WORK INSTRUCTIONS:
A – Please repeat the passage from the review of The Forest, starting with "What is truth?" and going on through "circular, non-linear manner.", keeping every word and mark unchanged.
B – Using the review of The Forest, say whether each statement agrees with it, answering yes or no and quoting the words that decide it: (i) the play has its premiere in Paris rather than in London; (ii) the story is told in a non-linear manner; (iii) Christopher Hampton directed the play.
C – Continue the review of The Forest from its last sentence.

Robert Tanitch reviews Florian Zeller’s The Forest at Hampstead Theatre, London

Robert Tanitch reviews Florian Zeller’s The Forest at Hampstead Theatre, London

French playwright Florian Zeller’s latest play, translated by Christopher Hampton and directed by Jonathan Kent, has its premiere in London rather than in Paris. Zeller is the author of the multi-awarding winning The Father.

The Forest is wonderfully difficult to follow; more like a labyrinth, a maze than a forest; a sort of jigsaw, a fragmentary puzzle, a distorted murder thriller.

What is truth? Impossible to tell. It changes all the time. The kaleidoscope is constantly being shaken to produce new images and ideas. The story is told in a dizzying, circular, non-linear manner.

Perceptions constantly shift. The same actions are repeated several times with minute variations with different actors. It’s difficult to know whether somebody is dead or in Paris. There are enough bouquets of flowers on stage for a funeral.

The forest is a place where a man gets lost because he has followed his desires.

DATA RECORDS:
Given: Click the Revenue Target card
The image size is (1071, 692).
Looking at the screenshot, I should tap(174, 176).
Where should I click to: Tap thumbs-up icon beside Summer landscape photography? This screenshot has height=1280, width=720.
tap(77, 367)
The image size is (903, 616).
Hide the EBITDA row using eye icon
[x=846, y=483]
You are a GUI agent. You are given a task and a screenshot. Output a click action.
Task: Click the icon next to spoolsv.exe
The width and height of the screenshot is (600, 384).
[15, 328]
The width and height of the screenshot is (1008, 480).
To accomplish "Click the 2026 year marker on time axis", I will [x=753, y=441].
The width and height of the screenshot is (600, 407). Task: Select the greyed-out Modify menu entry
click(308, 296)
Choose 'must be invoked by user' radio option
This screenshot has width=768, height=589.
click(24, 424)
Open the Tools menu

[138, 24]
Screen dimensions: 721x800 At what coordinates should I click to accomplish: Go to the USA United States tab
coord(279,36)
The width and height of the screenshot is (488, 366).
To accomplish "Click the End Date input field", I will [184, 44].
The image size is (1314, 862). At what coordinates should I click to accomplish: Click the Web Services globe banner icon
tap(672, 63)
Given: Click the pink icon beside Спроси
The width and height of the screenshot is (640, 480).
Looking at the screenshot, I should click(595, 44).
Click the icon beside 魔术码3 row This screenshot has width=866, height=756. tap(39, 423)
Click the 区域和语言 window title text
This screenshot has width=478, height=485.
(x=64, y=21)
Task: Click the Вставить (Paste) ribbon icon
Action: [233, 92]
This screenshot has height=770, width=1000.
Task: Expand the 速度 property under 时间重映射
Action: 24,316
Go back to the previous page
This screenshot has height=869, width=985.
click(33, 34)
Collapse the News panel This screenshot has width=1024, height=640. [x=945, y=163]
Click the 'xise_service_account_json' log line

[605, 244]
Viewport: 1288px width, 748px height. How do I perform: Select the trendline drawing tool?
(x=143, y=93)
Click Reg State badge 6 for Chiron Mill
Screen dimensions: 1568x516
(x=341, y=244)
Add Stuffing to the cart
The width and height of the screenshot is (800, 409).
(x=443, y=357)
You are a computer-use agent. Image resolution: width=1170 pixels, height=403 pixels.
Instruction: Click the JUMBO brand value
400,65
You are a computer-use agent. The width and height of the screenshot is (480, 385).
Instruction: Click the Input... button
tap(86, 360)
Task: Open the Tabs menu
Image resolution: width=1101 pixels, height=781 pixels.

ANSWER LIST:
A –
What is truth? Impossible to tell. It changes all the time. The kaleidoscope is constantly being shaken to produce new images and ideas. The story is told in a dizzying, circular, non-linear manner.

B –
(i) No: "has its premiere in London rather than in Paris."
(ii) Yes: "The story is told in a dizzying, circular, non-linear manner."
(iii) No: "translated by Christopher Hampton and directed by Jonathan Kent"

C –
A middle-aged married surgeon has a mistress who threatens to tell his wife of their affair. His dealings with pharmaceutical companies may be criminal. The play is his nightmare, his guilty conscience. Living a life of fundamental duality, he disintegrates into dementia and becomes murderous.

The surgeon is played by two actors, Toby Stephens and Paul McGann. The women’s roles are not so detailed. Angel Coulby plays the persistent mistress, who is totally out of a control. Given that Gina McKee is cast as his wife, it is surprising how little she has to do or say.

There is a scene-stealing performance by Finbar Lynch, who plays a man in black, a deathly figure with white face and red lips, who can wipe a smile right off his face in an unnerving way.

The Forest has Florian Zeller’s unmistakable stamp. Theatregoers will be intrigued and mystified in equal measure and many will be unsatisfied.